On 23 October 2025, the European Court of Justice (ECJ) handed down its judgment in C-232/24 (Kosmiro), confirming that factoring fees and commissions are subject to VAT. The decision brings additional clarity across the EU on how factoring and receivables-financing arrangements should be treated for VAT purposes.
Two factoring models — same VAT result
The case looked at two common forms of factoring:
1. Trade factoring, where the factor purchases receivables and assumes the risk of debtor default.
2. Invoice (or financing) factoring, where the factor advances funds to the client, using the receivables as collateral rather than buying them outright.
Although legally distinct, both arrangements involved normal, performing receivables and the factor charged explicit commissions and arrangement fees. The ECJ ruled that in both cases, those fees represent remuneration for a taxable supply – not for the granting of credit or any other VAT-exempt financial transaction.
In other words, the factor was being paid for collecting, managing or assuming risk in relation to receivables.

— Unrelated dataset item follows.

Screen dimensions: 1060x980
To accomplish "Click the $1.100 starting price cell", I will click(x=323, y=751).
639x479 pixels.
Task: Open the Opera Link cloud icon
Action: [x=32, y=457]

Those activities fall within debt-collection services, which are expressly excluded from VAT exemption under Article 135(1)(d) of the VAT Directive. The ECJ also confirmed that the credit-granting exemption in Article 135(1)(b) did not apply, as the fees were not consideration for the granting of credit but for ancillary services linked to receivables management.
The wider implications
While Kosmiro did not involve any discounted debt purchases, the ECJ’s reasoning could also affect other receivables-funding models. If receivables are acquired at a discount and no separate fee is charged, that discount might, in some cases, be viewed as implicit remuneration for factoring or collection services and thus VAT-liable.
However, where the discount genuinely reflects the fair market value of the receivables – for instance, when purchasing non-performing or defaulted debts – the discount would generally be seen as a pricing adjustment rather than as consideration for a service. In such cases, it should not be treated as a VAT-liable supply, because no separate remuneration is being received for managing, collecting, or assuming risk.
This distinction is particularly relevant for securitization and receivables-purchase structures, where the presence of ongoing servicing, collection activities, or risk-transfer features can blur the line between a straightforward financial transaction and a VAT-liable service. In practice, even if receivables are purchased at face value or at a market-based discount, any element of remuneration linked to managing, collecting, or assuming credit risk could potentially trigger VAT.
What to do now
1. Review contracts and pricing – Check how your commissions, arrangement fees, and discount mechanisms are structured and described.
2. Reassess VAT assumptions – Ensure that factoring, financing, and securitization arrangements are correctly classified for VAT.
3. Stay alert for local guidance – The ruling has EU-wide effect, but member states may issue detailed implementation notes.
The takeaway
Whether you call it trade factoring, invoice financing, receivables purchase, or even securitization, the message from Kosmiro suggests that, in most (if not all) situations, if you are remunerated – explicitly or implicitly – for managing, collecting, or bearing risk on receivables, that activity is likely within the scope of VAT. The decision brings welcome clarity, while also highlighting a potential compliance consideration for the financial sector.